The influence of β-blockers on the contingent negative variation (CNV) has been investigated in several studies. The CNV is a slow cortical event-related potential that is recorded from the scalp between two stimuli while a subject is waiting for the second event and preparing for task performance (7). This potential is related to the level of cortical excitability following activation in the striato-thalamo-cortical loop and reflects different stages of information processing (8). Migraine patients are characterized by increased amplitudes and reduced habituation of the CNV, especially of its early component (9–11). The CNV may represent the attack anticipation because its amplitude and habituation change during the headache-free interval. There is a gradual increase of abnormalities a few days before a migraine attack, so that the maximal negativity and the most pronounced loss of habituation may be observed just before an attack (12).

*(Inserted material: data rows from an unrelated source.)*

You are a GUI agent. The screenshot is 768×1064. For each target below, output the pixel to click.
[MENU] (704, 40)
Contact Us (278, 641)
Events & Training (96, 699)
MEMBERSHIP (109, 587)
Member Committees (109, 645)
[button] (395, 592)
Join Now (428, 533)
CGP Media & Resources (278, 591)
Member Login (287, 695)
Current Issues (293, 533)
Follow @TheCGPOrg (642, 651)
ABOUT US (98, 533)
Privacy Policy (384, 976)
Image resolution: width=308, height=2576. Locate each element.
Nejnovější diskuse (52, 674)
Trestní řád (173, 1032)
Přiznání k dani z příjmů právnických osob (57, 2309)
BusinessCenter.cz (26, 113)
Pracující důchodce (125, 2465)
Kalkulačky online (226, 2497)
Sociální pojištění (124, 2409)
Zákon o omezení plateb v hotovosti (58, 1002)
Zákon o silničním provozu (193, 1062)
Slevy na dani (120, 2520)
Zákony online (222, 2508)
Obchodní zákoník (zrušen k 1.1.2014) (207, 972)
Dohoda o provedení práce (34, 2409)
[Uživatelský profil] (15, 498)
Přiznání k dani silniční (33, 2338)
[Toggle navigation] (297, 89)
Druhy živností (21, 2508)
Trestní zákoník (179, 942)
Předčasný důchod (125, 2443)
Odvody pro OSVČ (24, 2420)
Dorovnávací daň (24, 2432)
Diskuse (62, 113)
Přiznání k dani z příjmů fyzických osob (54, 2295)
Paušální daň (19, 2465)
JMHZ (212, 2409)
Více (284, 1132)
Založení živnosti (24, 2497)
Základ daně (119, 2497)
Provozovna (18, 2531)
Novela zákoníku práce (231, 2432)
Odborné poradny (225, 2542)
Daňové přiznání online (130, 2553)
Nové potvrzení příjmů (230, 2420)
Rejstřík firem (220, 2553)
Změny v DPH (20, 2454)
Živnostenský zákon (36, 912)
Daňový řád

Maertens de Noordhout et al. have shown CNV normalization in response to β-blockers, which is consistent with central adrenergic hyperactivity in migraine (13). Migraineurs with elevated CNV scores have a much better response to β-blocker therapy (80% effective) than migraineurs with a low or normal score (22% effective), suggesting that the CNV may predict the efficacy of treatment with β-blockers (14). Ahmed (15) replicated the results of Maertens de Noordhout and demonstrated a significant decrease of the CNV amplitude during treatment with β-blockers. The clinical efficacy of β-blockade corresponded to the normalization of the CNV amplitude.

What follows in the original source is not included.